Smitten with snorkelling in recent years, the hot heat in the final days of winter saw longtime Greater Victoria resident Steph Brulot-Sawchyn dip under the waves of the Salish Sea more frequently.
A fan of exploring outdoor activities such as hiking and tide pools, he discovered the online app iNaturalist during the pandemic. Inspired by Sara Ellison’s book Snorkelling Adventures Around Vancouver Island and the Gulf Islands: The Ultimate Guide, he eventually got a wetsuit and became a weekend diver.
The recent warm spell meant several days in south Island waters. With the last sunny day looming, ironically the first day of spring March 19, Brulot-Sawchyn headed into the waves near Clover Point wth his brother, who quickly spotted something unusual.
Born and raised in Greater Victoria, it seemed out of the ordinary for the area.
“I have not a clue what that thing is,” Brulot-Sawchyn recalls thinking when he saw the two-foot long transparent creature with a jellyfish look.

ACTION ITEM A.
Set down the part of the snorkelling article that opens with the words containing "A fan of exploring" and closes with "a jellyfish look.".
ACTION ITEM B.
In the snorkelling article, near what spot did Brulot-Sawchyn go into the waves on March 19?
ACTION ITEM C.
List every named place in the snorkelling article that appears outside the book title and outside the phrase "south Island waters."
The data after this point are separate material, unrelated to the snorkelling article.

DATA EXTRACT.
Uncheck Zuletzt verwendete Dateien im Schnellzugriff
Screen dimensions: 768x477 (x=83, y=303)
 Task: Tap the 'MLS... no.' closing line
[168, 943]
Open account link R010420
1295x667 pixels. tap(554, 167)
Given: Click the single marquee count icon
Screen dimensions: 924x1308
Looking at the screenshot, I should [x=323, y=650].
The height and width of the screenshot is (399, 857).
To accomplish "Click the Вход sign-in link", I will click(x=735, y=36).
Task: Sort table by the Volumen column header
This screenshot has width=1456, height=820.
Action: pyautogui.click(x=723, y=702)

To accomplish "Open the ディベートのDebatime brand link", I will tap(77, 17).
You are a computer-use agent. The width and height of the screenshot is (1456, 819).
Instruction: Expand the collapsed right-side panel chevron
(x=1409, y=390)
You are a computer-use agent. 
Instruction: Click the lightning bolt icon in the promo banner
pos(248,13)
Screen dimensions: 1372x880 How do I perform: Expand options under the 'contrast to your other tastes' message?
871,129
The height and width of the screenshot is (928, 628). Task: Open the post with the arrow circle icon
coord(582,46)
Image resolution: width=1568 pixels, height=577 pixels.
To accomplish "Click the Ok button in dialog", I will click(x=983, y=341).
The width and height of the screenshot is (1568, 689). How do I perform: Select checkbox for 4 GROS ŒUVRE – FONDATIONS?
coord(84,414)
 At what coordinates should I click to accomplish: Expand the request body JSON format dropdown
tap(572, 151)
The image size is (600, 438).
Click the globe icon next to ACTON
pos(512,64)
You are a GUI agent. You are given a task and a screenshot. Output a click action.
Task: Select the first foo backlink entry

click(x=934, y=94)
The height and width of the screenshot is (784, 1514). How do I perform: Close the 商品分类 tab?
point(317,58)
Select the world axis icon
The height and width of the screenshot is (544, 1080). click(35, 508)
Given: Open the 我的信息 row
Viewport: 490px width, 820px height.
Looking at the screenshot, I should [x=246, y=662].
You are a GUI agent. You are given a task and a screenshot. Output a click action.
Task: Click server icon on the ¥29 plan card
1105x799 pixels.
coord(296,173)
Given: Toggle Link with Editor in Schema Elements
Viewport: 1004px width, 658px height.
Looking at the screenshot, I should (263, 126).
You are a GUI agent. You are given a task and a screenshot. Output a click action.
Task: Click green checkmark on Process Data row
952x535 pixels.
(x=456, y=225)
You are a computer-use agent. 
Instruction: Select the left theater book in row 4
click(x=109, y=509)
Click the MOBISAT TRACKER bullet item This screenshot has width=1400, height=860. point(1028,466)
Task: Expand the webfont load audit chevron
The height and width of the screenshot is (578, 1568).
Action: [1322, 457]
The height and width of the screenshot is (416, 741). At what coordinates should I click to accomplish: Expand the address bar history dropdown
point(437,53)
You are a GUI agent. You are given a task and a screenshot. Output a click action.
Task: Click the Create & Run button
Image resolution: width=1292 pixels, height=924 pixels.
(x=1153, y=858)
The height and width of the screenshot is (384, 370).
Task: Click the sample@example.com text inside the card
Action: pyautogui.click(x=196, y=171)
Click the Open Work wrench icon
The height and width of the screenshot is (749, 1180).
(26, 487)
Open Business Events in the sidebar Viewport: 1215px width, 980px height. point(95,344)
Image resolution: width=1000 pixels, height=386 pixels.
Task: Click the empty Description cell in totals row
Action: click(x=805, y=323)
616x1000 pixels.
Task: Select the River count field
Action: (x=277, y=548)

TASK SOLUTION A.
A fan of exploring outdoor activities such as hiking and tide pools, he discovered the online app iNaturalist during the pandemic. Inspired by Sara Ellison’s book Snorkelling Adventures Around Vancouver Island and the Gulf Islands: The Ultimate Guide, he eventually got a wetsuit and became a weekend diver.
The recent warm spell meant several days in south Island waters. With the last sunny day looming, ironically the first day of spring March 19, Brulot-Sawchyn headed into the waves near Clover Point wth his brother, who quickly spotted something unusual.
Born and raised in Greater Victoria, it seemed out of the ordinary for the area.
“I have not a clue what that thing is,” Brulot-Sawchyn recalls thinking when he saw the two-foot long transparent creature with a jellyfish look.

TASK SOLUTION B.
Near Clover Point.

TASK SOLUTION C.
Greater Victoria, the Salish Sea, Clover Point